Every record shown below should be duplicated exactly.
━━━━━━━━━━━━━━━━
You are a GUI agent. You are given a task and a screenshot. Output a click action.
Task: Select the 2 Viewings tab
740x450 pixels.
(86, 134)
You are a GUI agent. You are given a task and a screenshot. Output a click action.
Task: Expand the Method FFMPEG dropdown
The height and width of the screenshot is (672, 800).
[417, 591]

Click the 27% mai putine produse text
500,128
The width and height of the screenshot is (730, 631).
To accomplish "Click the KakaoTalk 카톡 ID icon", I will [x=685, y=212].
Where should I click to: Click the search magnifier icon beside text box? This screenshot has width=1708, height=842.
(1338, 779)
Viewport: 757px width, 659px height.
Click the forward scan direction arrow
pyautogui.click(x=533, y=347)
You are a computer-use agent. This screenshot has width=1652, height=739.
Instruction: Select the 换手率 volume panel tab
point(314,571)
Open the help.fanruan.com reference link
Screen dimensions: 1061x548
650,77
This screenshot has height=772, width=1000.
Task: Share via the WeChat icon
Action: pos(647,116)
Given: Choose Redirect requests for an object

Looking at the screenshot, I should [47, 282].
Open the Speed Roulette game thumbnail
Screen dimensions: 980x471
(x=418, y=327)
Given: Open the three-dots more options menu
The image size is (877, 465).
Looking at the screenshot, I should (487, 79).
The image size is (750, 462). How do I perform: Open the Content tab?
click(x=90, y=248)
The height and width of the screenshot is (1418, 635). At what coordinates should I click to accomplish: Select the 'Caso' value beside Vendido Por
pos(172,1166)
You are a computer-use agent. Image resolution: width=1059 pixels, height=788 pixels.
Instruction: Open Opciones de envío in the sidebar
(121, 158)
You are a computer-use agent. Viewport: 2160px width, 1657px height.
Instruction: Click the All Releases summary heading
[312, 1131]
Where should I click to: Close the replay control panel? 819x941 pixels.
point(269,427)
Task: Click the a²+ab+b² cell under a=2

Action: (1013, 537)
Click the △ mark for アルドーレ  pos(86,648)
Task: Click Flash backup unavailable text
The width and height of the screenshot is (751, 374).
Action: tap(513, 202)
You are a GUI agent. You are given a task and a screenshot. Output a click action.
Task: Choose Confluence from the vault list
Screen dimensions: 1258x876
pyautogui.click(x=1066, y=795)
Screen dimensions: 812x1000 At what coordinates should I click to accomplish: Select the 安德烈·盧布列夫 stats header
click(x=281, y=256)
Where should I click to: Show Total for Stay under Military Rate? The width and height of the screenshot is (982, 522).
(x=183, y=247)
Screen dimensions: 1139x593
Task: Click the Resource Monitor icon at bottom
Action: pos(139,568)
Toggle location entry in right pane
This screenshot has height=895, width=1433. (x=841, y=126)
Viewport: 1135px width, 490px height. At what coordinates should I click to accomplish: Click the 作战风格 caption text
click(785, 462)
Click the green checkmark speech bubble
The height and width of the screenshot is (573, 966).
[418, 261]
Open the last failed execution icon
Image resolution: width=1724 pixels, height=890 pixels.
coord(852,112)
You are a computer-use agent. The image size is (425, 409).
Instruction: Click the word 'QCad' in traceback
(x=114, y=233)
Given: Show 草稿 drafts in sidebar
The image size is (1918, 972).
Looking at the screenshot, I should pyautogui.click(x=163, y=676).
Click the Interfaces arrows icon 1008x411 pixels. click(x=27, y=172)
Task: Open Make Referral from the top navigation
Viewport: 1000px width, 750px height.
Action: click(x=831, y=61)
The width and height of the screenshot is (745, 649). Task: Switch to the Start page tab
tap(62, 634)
━━━━━━━━━━━━━━━━
» **RESPONSE BELOW**:
You are a GUI agent. You are given a task and a screenshot. Output a click action.
Task: Select the 2 Viewings tab
740x450 pixels.
(86, 134)
You are a GUI agent. You are given a task and a screenshot. Output a click action.
Task: Expand the Method FFMPEG dropdown
The height and width of the screenshot is (672, 800).
[417, 591]

Click the 27% mai putine produse text
500,128
The width and height of the screenshot is (730, 631).
To accomplish "Click the KakaoTalk 카톡 ID icon", I will [x=685, y=212].
Where should I click to: Click the search magnifier icon beside text box? This screenshot has width=1708, height=842.
(1338, 779)
Viewport: 757px width, 659px height.
Click the forward scan direction arrow
pyautogui.click(x=533, y=347)
You are a computer-use agent. This screenshot has width=1652, height=739.
Instruction: Select the 换手率 volume panel tab
point(314,571)
Open the help.fanruan.com reference link
Screen dimensions: 1061x548
650,77
This screenshot has height=772, width=1000.
Task: Share via the WeChat icon
Action: pos(647,116)
Given: Choose Redirect requests for an object

Looking at the screenshot, I should [47, 282].
Open the Speed Roulette game thumbnail
Screen dimensions: 980x471
(x=418, y=327)
Given: Open the three-dots more options menu
The image size is (877, 465).
Looking at the screenshot, I should (487, 79).
The image size is (750, 462). How do I perform: Open the Content tab?
click(x=90, y=248)
The height and width of the screenshot is (1418, 635). At what coordinates should I click to accomplish: Select the 'Caso' value beside Vendido Por
pos(172,1166)
You are a computer-use agent. Image resolution: width=1059 pixels, height=788 pixels.
Instruction: Open Opciones de envío in the sidebar
(121, 158)
You are a computer-use agent. Viewport: 2160px width, 1657px height.
Instruction: Click the All Releases summary heading
[312, 1131]
Where should I click to: Close the replay control panel? 819x941 pixels.
point(269,427)
Task: Click the a²+ab+b² cell under a=2

Action: (1013, 537)
Click the △ mark for アルドーレ  pos(86,648)
Task: Click Flash backup unavailable text
The width and height of the screenshot is (751, 374).
Action: tap(513, 202)
You are a GUI agent. You are given a task and a screenshot. Output a click action.
Task: Choose Confluence from the vault list
Screen dimensions: 1258x876
pyautogui.click(x=1066, y=795)
Screen dimensions: 812x1000 At what coordinates should I click to accomplish: Select the 安德烈·盧布列夫 stats header
click(x=281, y=256)
Where should I click to: Show Total for Stay under Military Rate? The width and height of the screenshot is (982, 522).
(x=183, y=247)
Screen dimensions: 1139x593
Task: Click the Resource Monitor icon at bottom
Action: pos(139,568)
Toggle location entry in right pane
This screenshot has height=895, width=1433. (x=841, y=126)
Viewport: 1135px width, 490px height. At what coordinates should I click to accomplish: Click the 作战风格 caption text
click(785, 462)
Click the green checkmark speech bubble
The height and width of the screenshot is (573, 966).
[418, 261]
Open the last failed execution icon
Image resolution: width=1724 pixels, height=890 pixels.
coord(852,112)
You are a computer-use agent. The image size is (425, 409).
Instruction: Click the word 'QCad' in traceback
(x=114, y=233)
Given: Show 草稿 drafts in sidebar
The image size is (1918, 972).
Looking at the screenshot, I should pyautogui.click(x=163, y=676).
Click the Interfaces arrows icon 1008x411 pixels. click(x=27, y=172)
Task: Open Make Referral from the top navigation
Viewport: 1000px width, 750px height.
Action: click(x=831, y=61)
The width and height of the screenshot is (745, 649). Task: Switch to the Start page tab
tap(62, 634)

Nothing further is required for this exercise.